Three High-Value Opportunities for RPO Growth
Wasowicz described three extremely high-demand opportunities where RPOs can generate significant revenue and impact over the next decade:
Process redesign consulting helps companies transform workflows for an agentic era, Wasowicz explained. Customers struggle to navigate AI implementation without guidance.Implementation services integrate AI agents with existing technology infrastructure while ensuring regulatory compliance across jurisdictions, he said. Organizations need partners who understand both AI capabilities and legal requirements.
Proprietary technology development enables RPOs to build their own AI products rather than resell others' tools, according to Wasowicz. This creates differentiation in the market. Leading RPO providers have recently pursued this build-partner-buy approach.
Market Conditions Favor Early AI Adopters
McKinsey's January 2025 survey of 3,613 employees and 238 executives found 92 percent of companies plan to increase AI investment over the next three years. Meanwhile, 47 percent of C-suite leaders believe their organizations move too slowly in adopting AI. PwC's analysis of 1 billion job advertisements shows that 88 percent of executives plan to boost AI budgets over the next 12 months. This creates immediate opportunities for RPOs that develop expertise while customers remain uncertain, according to Wasowicz.
“A one-person recruiting firm now possesses Randstad's sourcing power through AI. Processing speed, delivery capacity and barriers to entry no longer favor large established players. Companies can implement AI recruiting agents for thousands of dollars instead of millions. This means RPOs cannot rely on scale advantages to defend market position.
Strategic Action Determines Competitive Position
The historical compromise between speed and quality that defined recruitment for decades no longer constrains organizations deploying multi-agent AI systems, Wasowicz explained. European RPOs transform operations through automation that addresses the exact challenges buyers identified in 2023 research. They deliver better technology effectiveness, superior candidate and recruiter experience, and measurable cost reductions, he said.

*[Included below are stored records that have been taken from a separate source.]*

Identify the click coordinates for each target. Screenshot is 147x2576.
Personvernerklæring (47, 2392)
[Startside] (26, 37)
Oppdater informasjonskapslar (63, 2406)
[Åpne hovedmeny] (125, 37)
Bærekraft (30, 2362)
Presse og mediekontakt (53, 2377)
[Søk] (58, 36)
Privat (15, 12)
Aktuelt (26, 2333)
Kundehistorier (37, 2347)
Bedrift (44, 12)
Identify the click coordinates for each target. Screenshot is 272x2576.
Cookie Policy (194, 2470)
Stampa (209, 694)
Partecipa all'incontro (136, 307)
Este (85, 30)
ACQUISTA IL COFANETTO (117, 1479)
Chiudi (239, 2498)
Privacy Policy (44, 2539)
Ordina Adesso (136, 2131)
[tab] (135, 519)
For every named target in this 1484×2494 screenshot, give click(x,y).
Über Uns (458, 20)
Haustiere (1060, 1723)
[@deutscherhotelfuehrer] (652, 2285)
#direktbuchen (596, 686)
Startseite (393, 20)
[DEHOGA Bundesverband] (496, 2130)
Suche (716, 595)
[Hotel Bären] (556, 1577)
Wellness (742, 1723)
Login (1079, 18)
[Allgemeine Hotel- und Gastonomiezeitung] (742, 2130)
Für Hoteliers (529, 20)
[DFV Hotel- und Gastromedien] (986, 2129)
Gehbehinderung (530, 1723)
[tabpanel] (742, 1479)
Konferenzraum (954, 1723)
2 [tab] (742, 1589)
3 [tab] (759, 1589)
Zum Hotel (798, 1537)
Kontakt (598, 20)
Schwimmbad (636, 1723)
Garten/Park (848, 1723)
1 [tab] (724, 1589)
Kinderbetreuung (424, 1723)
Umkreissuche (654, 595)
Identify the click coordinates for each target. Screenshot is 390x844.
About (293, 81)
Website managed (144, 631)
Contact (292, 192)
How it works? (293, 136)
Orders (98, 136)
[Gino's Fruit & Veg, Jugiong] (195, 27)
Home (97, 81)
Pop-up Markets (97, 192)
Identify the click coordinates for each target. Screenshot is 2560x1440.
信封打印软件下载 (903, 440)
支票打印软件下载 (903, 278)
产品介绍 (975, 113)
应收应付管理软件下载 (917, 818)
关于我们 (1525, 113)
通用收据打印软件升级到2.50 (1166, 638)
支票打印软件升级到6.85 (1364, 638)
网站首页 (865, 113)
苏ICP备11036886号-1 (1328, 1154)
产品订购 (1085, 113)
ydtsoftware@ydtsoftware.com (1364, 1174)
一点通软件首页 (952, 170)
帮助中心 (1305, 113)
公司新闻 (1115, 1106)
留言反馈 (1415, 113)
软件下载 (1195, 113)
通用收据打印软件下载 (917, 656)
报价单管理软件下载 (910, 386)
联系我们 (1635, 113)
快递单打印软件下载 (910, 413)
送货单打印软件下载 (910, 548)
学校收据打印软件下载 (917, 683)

The case studies demonstrate outcomes that human-led processes cannot replicate at scale, according to Wasowicz. Recruitment process outsourcing providers (RPOs) face clear choices. Those that pivot toward process redesign consulting, implementation services, and proprietary technology development will capture high-value opportunities while competitors lose relevance. Organizations that experiment now, build AI literacy across teams, and develop owned intellectual property will shape recruitment's future. Slow movers face commoditization or displacement from customers who internalize AI recruiting functions, he concluded.